Spend some time developing a well-thought-out strategy that will allow you to make the necessary investments without disrupting your cash flow. Monthly payment investment plans relieve financial stress, especially at the end of the year.

How to Completing a Tax Declaration Form

Before the TDS amount is deducted from your salary, you must complete and submit your tax declaration form. To claim a tax deduction using Form 12BB, follow these steps:

  • Log in to the portal and access your income tax account (www.incometaxindiaefiling.gov.in).
  • Locate Form 12BB under the ‘Forms’ tab and download it.
  • Begin by entering your basic information into the form, such as your employee code, employee name, date of birth, and so on.
  • Fill in the columns for housing allowance, LTA, and other deductions.
  • Finally, sign the form and return it to your employer.
  • Make a copy of the form and keep it with you for future reference.

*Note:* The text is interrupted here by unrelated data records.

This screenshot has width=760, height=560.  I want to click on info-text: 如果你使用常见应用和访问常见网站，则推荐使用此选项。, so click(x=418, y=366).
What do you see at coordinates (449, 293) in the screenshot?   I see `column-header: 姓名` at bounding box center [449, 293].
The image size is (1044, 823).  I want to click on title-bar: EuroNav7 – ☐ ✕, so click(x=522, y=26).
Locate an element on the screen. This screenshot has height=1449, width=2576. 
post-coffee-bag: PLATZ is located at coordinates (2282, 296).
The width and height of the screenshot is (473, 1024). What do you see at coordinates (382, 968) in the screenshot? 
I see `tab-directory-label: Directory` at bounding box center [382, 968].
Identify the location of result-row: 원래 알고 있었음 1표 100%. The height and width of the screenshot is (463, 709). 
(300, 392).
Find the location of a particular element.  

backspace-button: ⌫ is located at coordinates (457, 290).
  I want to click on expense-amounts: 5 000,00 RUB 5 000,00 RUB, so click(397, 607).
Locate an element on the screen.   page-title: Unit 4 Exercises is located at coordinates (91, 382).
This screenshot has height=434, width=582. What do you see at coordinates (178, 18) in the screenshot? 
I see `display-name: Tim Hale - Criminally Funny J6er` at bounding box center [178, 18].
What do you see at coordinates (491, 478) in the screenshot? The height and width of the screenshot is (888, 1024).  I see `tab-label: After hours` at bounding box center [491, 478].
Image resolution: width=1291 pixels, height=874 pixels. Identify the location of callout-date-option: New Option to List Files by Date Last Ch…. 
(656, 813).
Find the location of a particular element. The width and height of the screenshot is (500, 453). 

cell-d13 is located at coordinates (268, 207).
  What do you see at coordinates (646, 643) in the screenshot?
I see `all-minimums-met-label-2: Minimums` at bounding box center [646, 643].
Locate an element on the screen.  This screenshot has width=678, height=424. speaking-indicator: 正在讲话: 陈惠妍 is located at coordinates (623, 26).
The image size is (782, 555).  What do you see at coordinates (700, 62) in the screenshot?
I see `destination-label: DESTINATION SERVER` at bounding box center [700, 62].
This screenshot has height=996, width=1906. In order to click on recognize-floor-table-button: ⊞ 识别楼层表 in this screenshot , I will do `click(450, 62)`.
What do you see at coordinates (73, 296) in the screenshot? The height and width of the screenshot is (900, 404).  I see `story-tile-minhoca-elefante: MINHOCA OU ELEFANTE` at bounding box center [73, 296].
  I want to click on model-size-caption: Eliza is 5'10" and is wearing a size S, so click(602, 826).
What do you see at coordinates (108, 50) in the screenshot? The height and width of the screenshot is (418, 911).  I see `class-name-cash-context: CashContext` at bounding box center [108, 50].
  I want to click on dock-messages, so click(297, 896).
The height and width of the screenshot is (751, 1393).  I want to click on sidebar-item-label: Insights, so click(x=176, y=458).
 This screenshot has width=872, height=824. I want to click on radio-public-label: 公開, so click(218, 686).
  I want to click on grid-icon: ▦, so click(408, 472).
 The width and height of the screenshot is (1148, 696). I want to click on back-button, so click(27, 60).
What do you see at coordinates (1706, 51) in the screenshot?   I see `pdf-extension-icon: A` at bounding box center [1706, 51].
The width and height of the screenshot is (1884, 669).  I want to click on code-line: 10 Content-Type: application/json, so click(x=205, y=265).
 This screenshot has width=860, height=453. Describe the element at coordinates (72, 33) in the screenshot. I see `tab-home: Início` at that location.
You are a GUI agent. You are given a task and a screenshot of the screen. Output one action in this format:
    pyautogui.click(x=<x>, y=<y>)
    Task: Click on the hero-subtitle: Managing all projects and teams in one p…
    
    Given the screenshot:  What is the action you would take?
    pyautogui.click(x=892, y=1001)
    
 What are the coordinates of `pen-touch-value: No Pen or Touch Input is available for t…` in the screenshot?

Several scenarios may arise while filling out your tax declaration form, such as:

1.When the amount invested is less than the employee’s declared amount:

If you are unable to invest the specific amount that you declared at the start of the fiscal year, or if you do not provide the necessary documentation to your employer, your tax savings will be assumed to be incorrect. In such cases, your employer will be required to recalculate your tax liability before the end of the fiscal year. If you make an investment after the deadline set by your employer for submitting investment proofs, you must declare and claim it when you file your tax return. If you are eligible, you may also request a TD refund.

2. When the amount invested equals the employee’s declared amount:

Your taxable income is calculated by your employer based on the amount you declared as an investment. If the amount declared at the start of the fiscal year equals the amount invested by you, you are unlikely to be eligible for a tax refund.

3. When the amount invested exceeds the employee’s declared amount:

In some cases, you may declare a certain amount as your investment at the start of the fiscal year but end up investing more. If your additional investments qualify for an additional tax deduction, you may be able to save more money and file your tax return to receive a refund.

Make certain that your returns are filed on time and that you make significant investments. Furthermore, make it a point to file your tax return in order to protect your hard-earned salary from any unexpected deductions.